Data poisoning

Last updated on Nov 11, 2025

What is data poisoning in LLMs?

Data poisoning is a type of adversarial attack on generative AI, agentic AI, and/or machine learning systems where malicious actors deliberately introduce corrupted, misleading, or manipulated data into a model's training dataset. The goal is to compromise the model's integrity, causing it to make incorrect predictions, exhibit biased behavior, or malfunction in specific ways that benefit the attacker.

Can training data be poisoned?

Recent research shows that as few as 250 malicious documents can successfully backdoor LLMs regardless of model size, and replacing just 0.001% of training tokens with misinformation can cause models to generate 7-11% more harmful completions.

How does data poisoning work?

Machine learning and large language models learn patterns from the data they're trained on. By injecting carefully crafted malicious examples into the training data, attackers can influence what the model learns. This poisoned data may appear legitimate but contains subtle manipulations designed to alter the model's behavior in predictable ways.
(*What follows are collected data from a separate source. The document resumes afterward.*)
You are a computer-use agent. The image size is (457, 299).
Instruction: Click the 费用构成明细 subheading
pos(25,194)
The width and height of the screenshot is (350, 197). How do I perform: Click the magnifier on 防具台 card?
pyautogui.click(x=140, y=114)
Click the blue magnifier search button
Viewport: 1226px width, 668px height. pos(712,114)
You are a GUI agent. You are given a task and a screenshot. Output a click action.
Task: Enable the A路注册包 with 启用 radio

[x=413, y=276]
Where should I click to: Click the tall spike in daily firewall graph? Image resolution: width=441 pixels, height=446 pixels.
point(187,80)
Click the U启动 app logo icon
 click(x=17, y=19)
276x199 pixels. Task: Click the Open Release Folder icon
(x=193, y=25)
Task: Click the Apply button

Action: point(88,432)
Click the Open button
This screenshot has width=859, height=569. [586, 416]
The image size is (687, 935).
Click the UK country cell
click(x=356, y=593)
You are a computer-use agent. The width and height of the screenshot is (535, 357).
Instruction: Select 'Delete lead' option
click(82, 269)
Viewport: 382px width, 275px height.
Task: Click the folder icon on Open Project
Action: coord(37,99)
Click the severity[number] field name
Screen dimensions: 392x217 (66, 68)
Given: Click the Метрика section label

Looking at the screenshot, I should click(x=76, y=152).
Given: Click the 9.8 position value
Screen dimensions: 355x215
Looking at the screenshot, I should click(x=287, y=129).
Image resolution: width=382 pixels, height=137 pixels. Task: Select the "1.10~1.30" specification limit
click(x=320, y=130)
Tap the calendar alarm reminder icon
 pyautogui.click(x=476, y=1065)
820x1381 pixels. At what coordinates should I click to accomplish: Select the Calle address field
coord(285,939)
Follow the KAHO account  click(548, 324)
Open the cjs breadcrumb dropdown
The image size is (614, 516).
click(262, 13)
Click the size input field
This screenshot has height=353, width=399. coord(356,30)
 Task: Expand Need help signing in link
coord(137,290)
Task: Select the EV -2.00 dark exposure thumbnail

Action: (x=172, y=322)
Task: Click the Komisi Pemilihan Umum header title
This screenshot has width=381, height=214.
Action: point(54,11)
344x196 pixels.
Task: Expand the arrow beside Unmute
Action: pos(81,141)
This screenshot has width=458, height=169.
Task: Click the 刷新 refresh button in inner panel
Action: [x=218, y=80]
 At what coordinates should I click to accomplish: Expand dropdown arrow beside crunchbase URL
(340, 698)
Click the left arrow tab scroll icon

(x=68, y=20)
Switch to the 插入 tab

What are 3 types of data poisoning attacks?

‍Availability Attacks: Aim to reduce the overall accuracy and performance of the model, making it unreliable for its intended purpose.‍
Targeted Attacks: Focus on causing the model to misclassify specific inputs or behave incorrectly in particular scenarios while maintaining normal performance otherwise.‍
Backdoor Attacks: Insert hidden triggers into the training data so the model behaves normally under typical conditions but responds maliciously when the trigger pattern is present.